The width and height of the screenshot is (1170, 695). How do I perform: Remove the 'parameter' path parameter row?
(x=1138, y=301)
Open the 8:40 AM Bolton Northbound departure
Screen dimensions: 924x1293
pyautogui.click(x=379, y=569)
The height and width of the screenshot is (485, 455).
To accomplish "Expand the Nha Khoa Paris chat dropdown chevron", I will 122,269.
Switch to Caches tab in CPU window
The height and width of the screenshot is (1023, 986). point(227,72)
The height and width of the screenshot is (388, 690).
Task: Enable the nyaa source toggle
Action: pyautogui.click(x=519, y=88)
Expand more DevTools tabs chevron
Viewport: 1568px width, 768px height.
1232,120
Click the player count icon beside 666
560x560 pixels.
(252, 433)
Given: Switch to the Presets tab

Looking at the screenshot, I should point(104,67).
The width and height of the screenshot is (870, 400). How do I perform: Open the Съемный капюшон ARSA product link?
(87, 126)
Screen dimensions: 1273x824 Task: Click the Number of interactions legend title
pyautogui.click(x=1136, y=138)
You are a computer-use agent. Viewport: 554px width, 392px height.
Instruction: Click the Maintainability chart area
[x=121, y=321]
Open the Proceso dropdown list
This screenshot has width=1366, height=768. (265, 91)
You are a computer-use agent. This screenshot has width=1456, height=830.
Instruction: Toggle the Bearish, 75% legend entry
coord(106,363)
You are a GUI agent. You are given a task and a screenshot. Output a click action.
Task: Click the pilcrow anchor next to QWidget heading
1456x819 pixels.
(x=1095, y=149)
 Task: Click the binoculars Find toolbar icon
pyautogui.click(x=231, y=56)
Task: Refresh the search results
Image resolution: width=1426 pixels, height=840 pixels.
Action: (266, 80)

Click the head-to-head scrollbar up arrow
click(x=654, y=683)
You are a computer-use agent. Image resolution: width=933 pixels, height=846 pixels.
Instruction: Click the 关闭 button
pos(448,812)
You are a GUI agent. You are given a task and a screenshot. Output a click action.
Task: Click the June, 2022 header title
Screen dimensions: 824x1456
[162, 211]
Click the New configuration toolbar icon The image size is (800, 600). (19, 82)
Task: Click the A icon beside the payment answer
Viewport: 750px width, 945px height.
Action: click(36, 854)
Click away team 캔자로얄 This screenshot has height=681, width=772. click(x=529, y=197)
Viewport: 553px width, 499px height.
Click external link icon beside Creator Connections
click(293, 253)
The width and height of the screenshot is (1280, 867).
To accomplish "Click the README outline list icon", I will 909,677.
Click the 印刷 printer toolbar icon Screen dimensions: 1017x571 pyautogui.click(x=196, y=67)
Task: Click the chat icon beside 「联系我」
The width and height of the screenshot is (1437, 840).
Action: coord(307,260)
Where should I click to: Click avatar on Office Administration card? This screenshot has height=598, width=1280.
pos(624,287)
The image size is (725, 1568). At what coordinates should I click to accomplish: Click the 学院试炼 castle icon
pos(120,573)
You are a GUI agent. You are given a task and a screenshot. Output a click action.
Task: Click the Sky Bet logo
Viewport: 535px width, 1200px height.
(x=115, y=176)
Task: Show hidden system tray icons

------------

Set down the material above word for word, from its first line to its last, keeping every line in its original order.

The width and height of the screenshot is (1170, 695). How do I perform: Remove the 'parameter' path parameter row?
(x=1138, y=301)
Open the 8:40 AM Bolton Northbound departure
Screen dimensions: 924x1293
pyautogui.click(x=379, y=569)
The height and width of the screenshot is (485, 455).
To accomplish "Expand the Nha Khoa Paris chat dropdown chevron", I will 122,269.
Switch to Caches tab in CPU window
The height and width of the screenshot is (1023, 986). point(227,72)
The height and width of the screenshot is (388, 690).
Task: Enable the nyaa source toggle
Action: pyautogui.click(x=519, y=88)
Expand more DevTools tabs chevron
Viewport: 1568px width, 768px height.
1232,120
Click the player count icon beside 666
560x560 pixels.
(252, 433)
Given: Switch to the Presets tab

Looking at the screenshot, I should point(104,67).
The width and height of the screenshot is (870, 400). How do I perform: Open the Съемный капюшон ARSA product link?
(87, 126)
Screen dimensions: 1273x824 Task: Click the Number of interactions legend title
pyautogui.click(x=1136, y=138)
You are a computer-use agent. Viewport: 554px width, 392px height.
Instruction: Click the Maintainability chart area
[x=121, y=321]
Open the Proceso dropdown list
This screenshot has width=1366, height=768. (265, 91)
You are a computer-use agent. This screenshot has width=1456, height=830.
Instruction: Toggle the Bearish, 75% legend entry
coord(106,363)
You are a GUI agent. You are given a task and a screenshot. Output a click action.
Task: Click the pilcrow anchor next to QWidget heading
1456x819 pixels.
(x=1095, y=149)
 Task: Click the binoculars Find toolbar icon
pyautogui.click(x=231, y=56)
Task: Refresh the search results
Image resolution: width=1426 pixels, height=840 pixels.
Action: (266, 80)

Click the head-to-head scrollbar up arrow
click(x=654, y=683)
You are a computer-use agent. Image resolution: width=933 pixels, height=846 pixels.
Instruction: Click the 关闭 button
pos(448,812)
You are a GUI agent. You are given a task and a screenshot. Output a click action.
Task: Click the June, 2022 header title
Screen dimensions: 824x1456
[162, 211]
Click the New configuration toolbar icon The image size is (800, 600). (19, 82)
Task: Click the A icon beside the payment answer
Viewport: 750px width, 945px height.
Action: click(36, 854)
Click away team 캔자로얄 This screenshot has height=681, width=772. click(x=529, y=197)
Viewport: 553px width, 499px height.
Click external link icon beside Creator Connections
click(293, 253)
The width and height of the screenshot is (1280, 867).
To accomplish "Click the README outline list icon", I will 909,677.
Click the 印刷 printer toolbar icon Screen dimensions: 1017x571 pyautogui.click(x=196, y=67)
Task: Click the chat icon beside 「联系我」
The width and height of the screenshot is (1437, 840).
Action: coord(307,260)
Where should I click to: Click avatar on Office Administration card? This screenshot has height=598, width=1280.
pos(624,287)
The image size is (725, 1568). At what coordinates should I click to accomplish: Click the 学院试炼 castle icon
pos(120,573)
You are a GUI agent. You are given a task and a screenshot. Output a click action.
Task: Click the Sky Bet logo
Viewport: 535px width, 1200px height.
(x=115, y=176)
Task: Show hidden system tray icons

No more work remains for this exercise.